All reports through the system will be forwarded to the CCO of Nammo who will evaluate the severity of the cases. Low risk cases should preferably be handled locally. If cases are of high or severe risk the CCO will evaluate the report in cooperation with the Ethics and Integrity Council (EIC). If risk level or conflict of interest is evaluated too high the CCO and the EIC will establish an Investigation Response Team. The Response Team shall follow a detailed Investigation Response Plan. Below is a resumed overview of the six steps of the Investigation Response Plan. The Response Plan is divided into six steps, and each action taken during the process shall be appropriately documented.
Nammo expects its managers to emphasize the value of reporting compliance concerns promptly and foster an environment of open reporting. Nammo does not tolerate retaliation against any employee who raises a concern in good faith.

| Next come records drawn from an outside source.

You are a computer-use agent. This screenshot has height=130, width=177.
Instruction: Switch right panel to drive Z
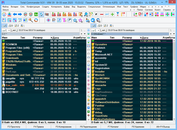(106, 26)
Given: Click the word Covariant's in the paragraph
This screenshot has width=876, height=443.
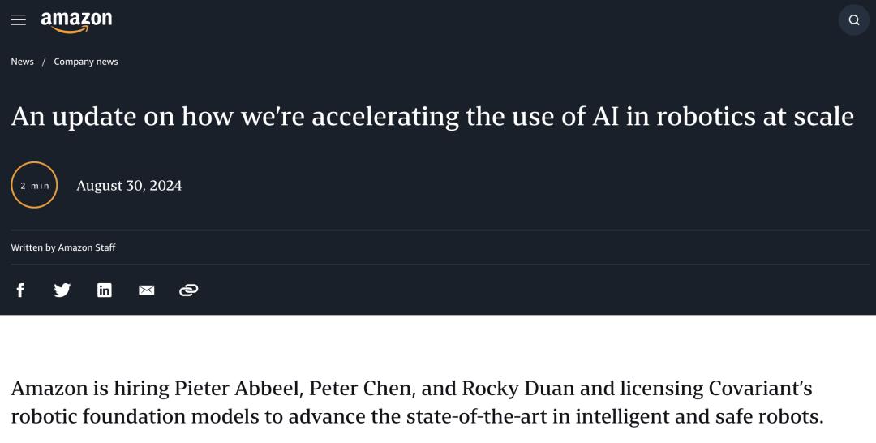Looking at the screenshot, I should (x=762, y=389).
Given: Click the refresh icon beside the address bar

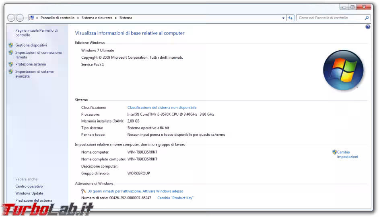Looking at the screenshot, I should [x=290, y=18].
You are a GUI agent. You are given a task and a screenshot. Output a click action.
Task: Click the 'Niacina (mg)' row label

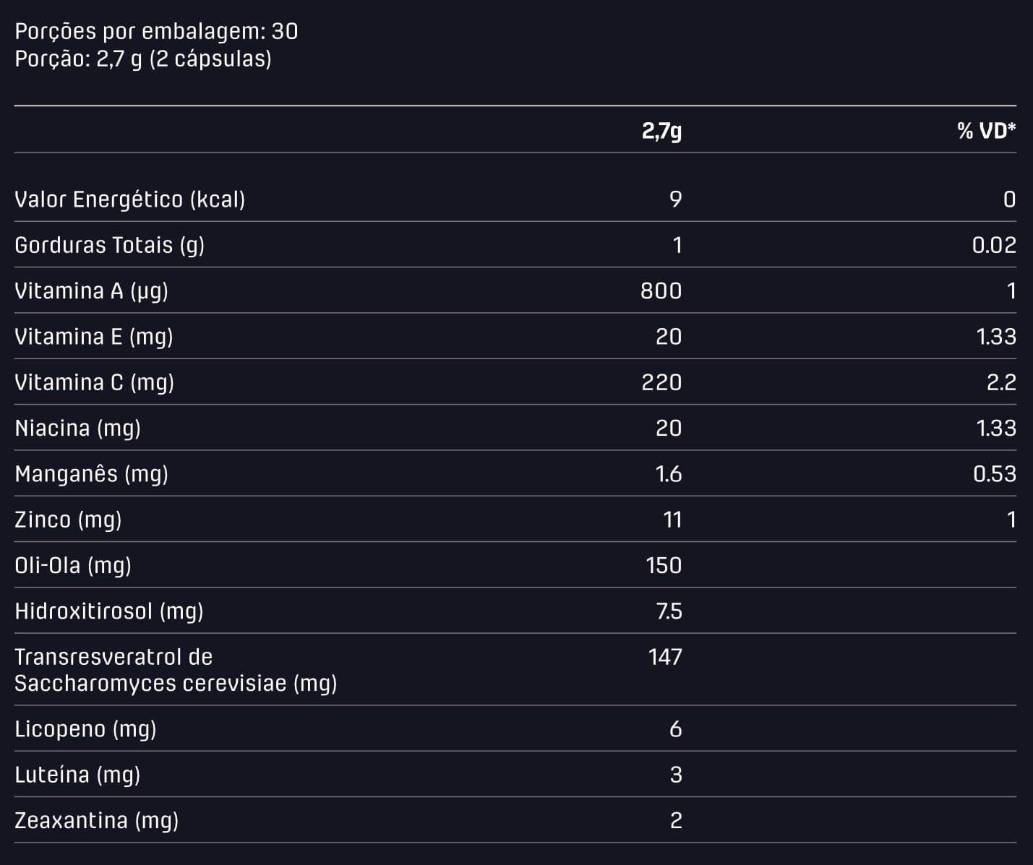[x=78, y=429]
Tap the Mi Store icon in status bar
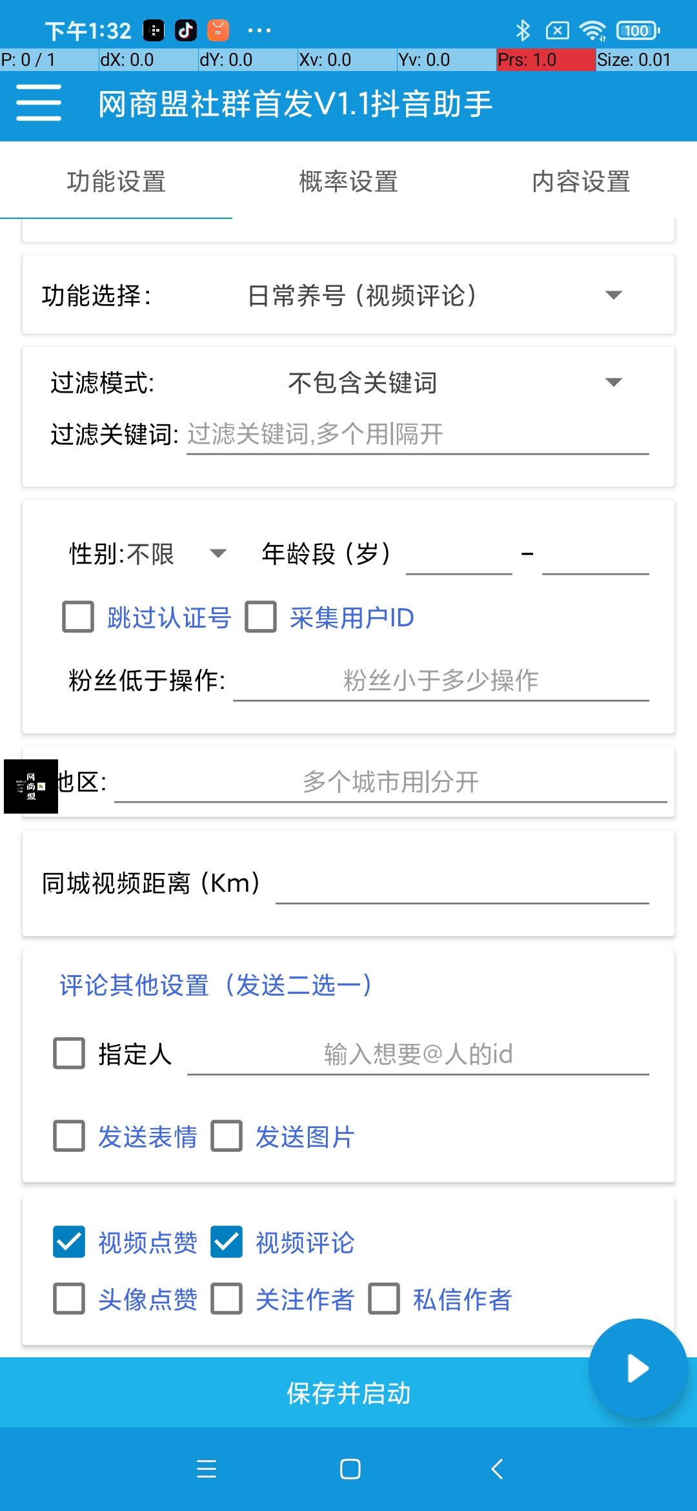697x1511 pixels. pyautogui.click(x=218, y=29)
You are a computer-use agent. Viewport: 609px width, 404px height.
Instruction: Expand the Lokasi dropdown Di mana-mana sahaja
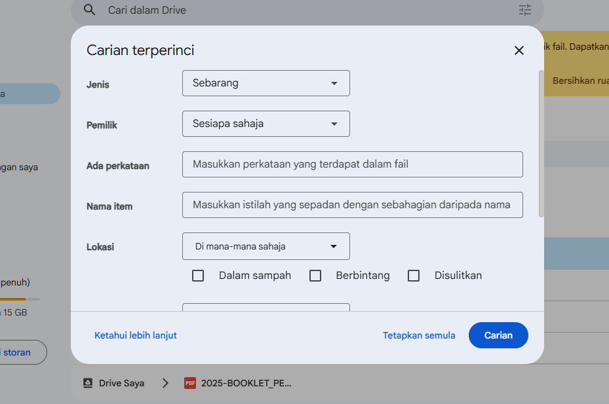pos(265,246)
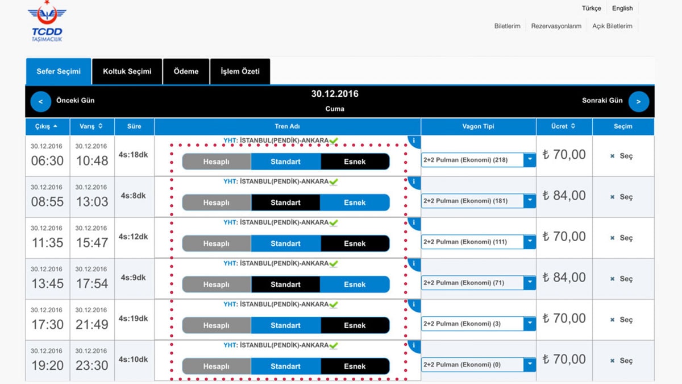
Task: Open info icon for the 06:30 train
Action: pos(414,141)
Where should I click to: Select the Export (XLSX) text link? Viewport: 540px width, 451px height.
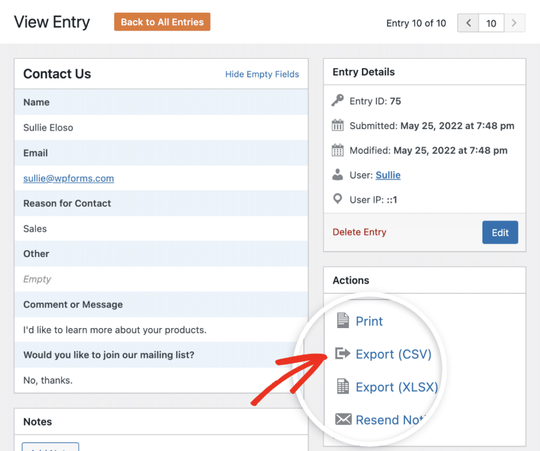point(397,387)
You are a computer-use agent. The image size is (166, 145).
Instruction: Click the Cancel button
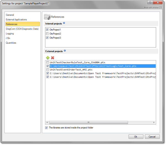click(152, 137)
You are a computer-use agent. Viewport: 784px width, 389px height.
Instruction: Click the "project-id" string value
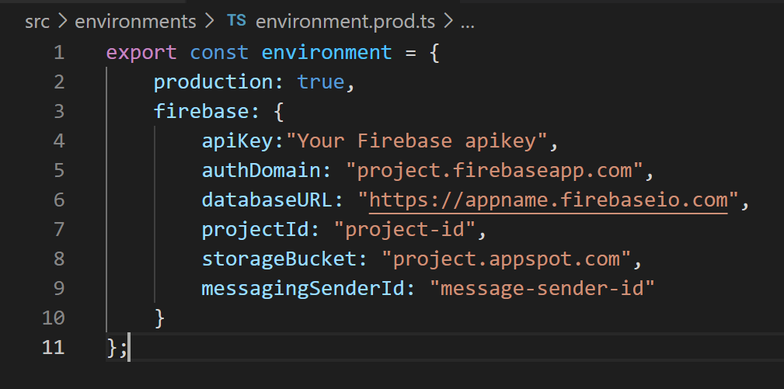coord(405,230)
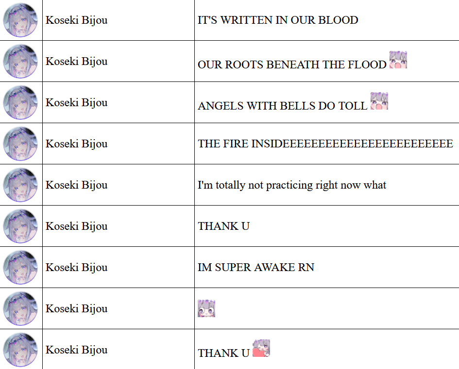Viewport: 459px width, 369px height.
Task: Click the message "IT'S WRITTEN IN OUR BLOOD"
Action: click(x=278, y=20)
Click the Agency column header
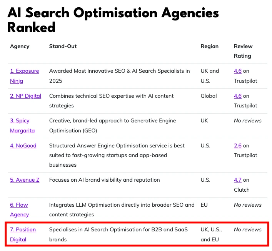 click(20, 46)
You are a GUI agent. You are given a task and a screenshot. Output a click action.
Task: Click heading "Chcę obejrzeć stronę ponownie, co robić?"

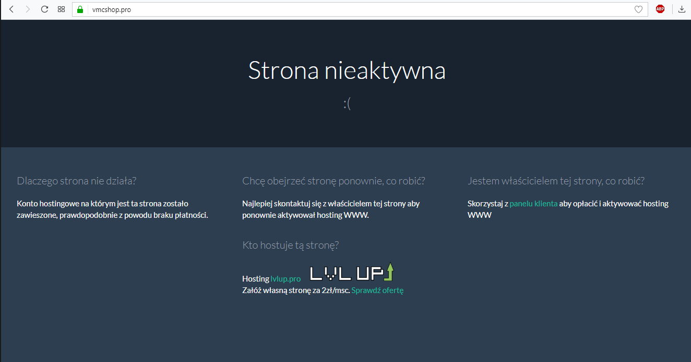[333, 181]

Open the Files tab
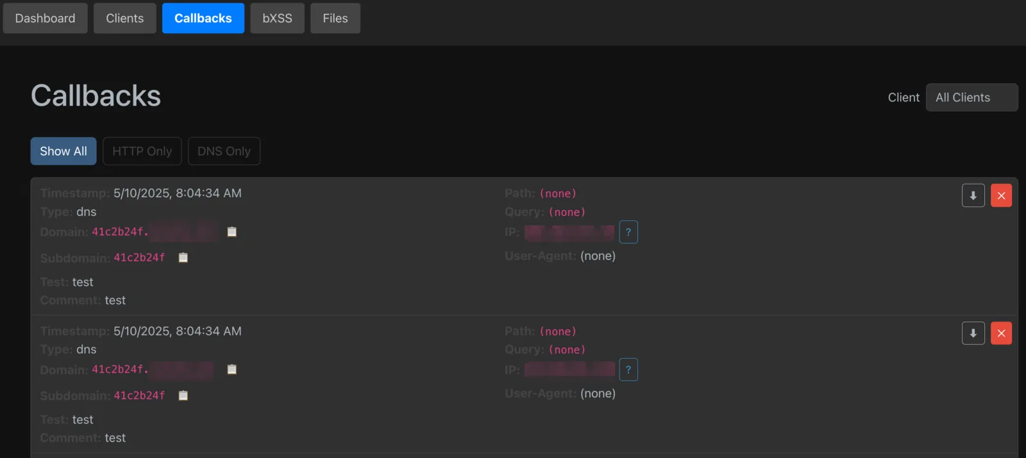335,18
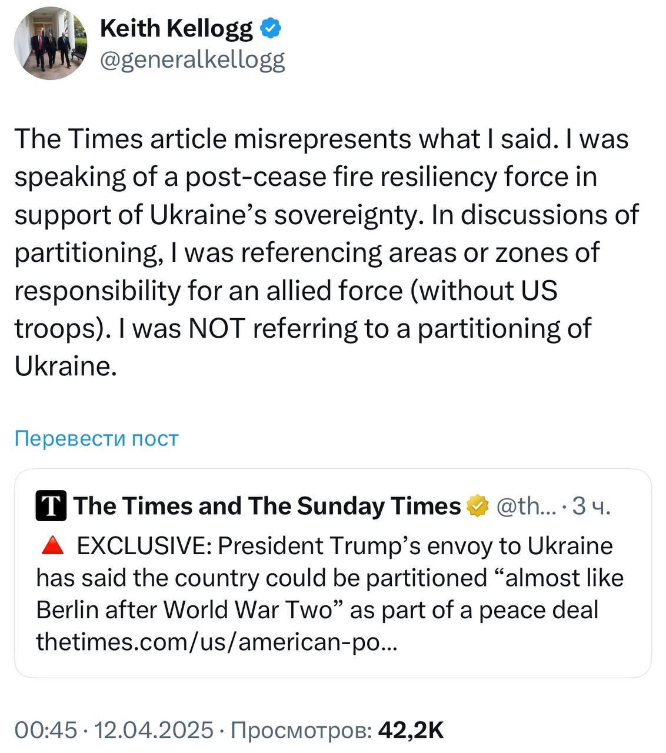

Third parties who would like to report concerns about Nammo are welcome to do so by contacting: firstname.lastname@example.org. This contact e-mail is also listed in our Supplier Conduct Principles and the Ethical Code of Conduct.
The proper handling of compliance risk involving a potential merger or acquisition (or divestiture) is vital to Nammo’s long term success. Conducting an effective compliance due diligence on Nammo’s M&A targets allow the company to evaluate more accurately each target’s value and allows for mitigation of compliance risks. Nammo follows a risk-based compliance due diligence process for its M&A activities. The process considers the risks related to specific business targets. Equally important as a proper due diligence of a target is the post-acquisition period with a prompt incorporation of the acquired company into our company’s internal controls and monitoring systems, including our compliance program. This is followed up within the 100-day post-acquisition program of necessary actions and learnings of the new family member.
Monitoring, reviewing, testing and improvement
The Compliance Program is evaluated, reviewed and tested internally on a continual basis with the purpose to improve its suitability, adequacy and effectiveness. Such evaluation and review include e.g. testing implemented controls (such as financial controls related to potential risk of corruption and trade compliance) and analyzing actual violations or clear circumventions of the company´s policies, directives or processes.
Also, Nammo may undertake employee surveys to a) measure its compliance culture and strength of internal controls, monitoring systems and communication routines, b) identify best practices, and c) detect new risk areas. The result of any evaluation and review of the Program, including recommendations for improvement, will be reported annually to the Group Management Team and the Board of Directors.
The Compliance Program shall be evaluated and assessed by a third party every third year and the result thereof shall be reported to the Group Management Team and the Board of Directors.
Internal review of every entity is an annually performance of the Compliance Team and reported to the Management Team and the Board of Directors.
During 2018 Nammo had two assessements by two different external parties. One was a fraud culture assessment as part of a PHD Study in the UK where the purpose was to assess the level of maturity of Nammo’s existing strategy and measures in place to mitigate fraud and corruption. The most significant consequence from the assessment's conclusions has been the establishment of an efficient and detailed Investigation Response Plan.
The second assessment was done by Deloitte. They performed a compliance maturity assessment that revealed several areas of low, medium and high risk where there was found to be room for improvement. All areas of improvement from the Deloitte compliance assessment are addressed in the Group Compliance Program and they are part of the improvement work moving forward.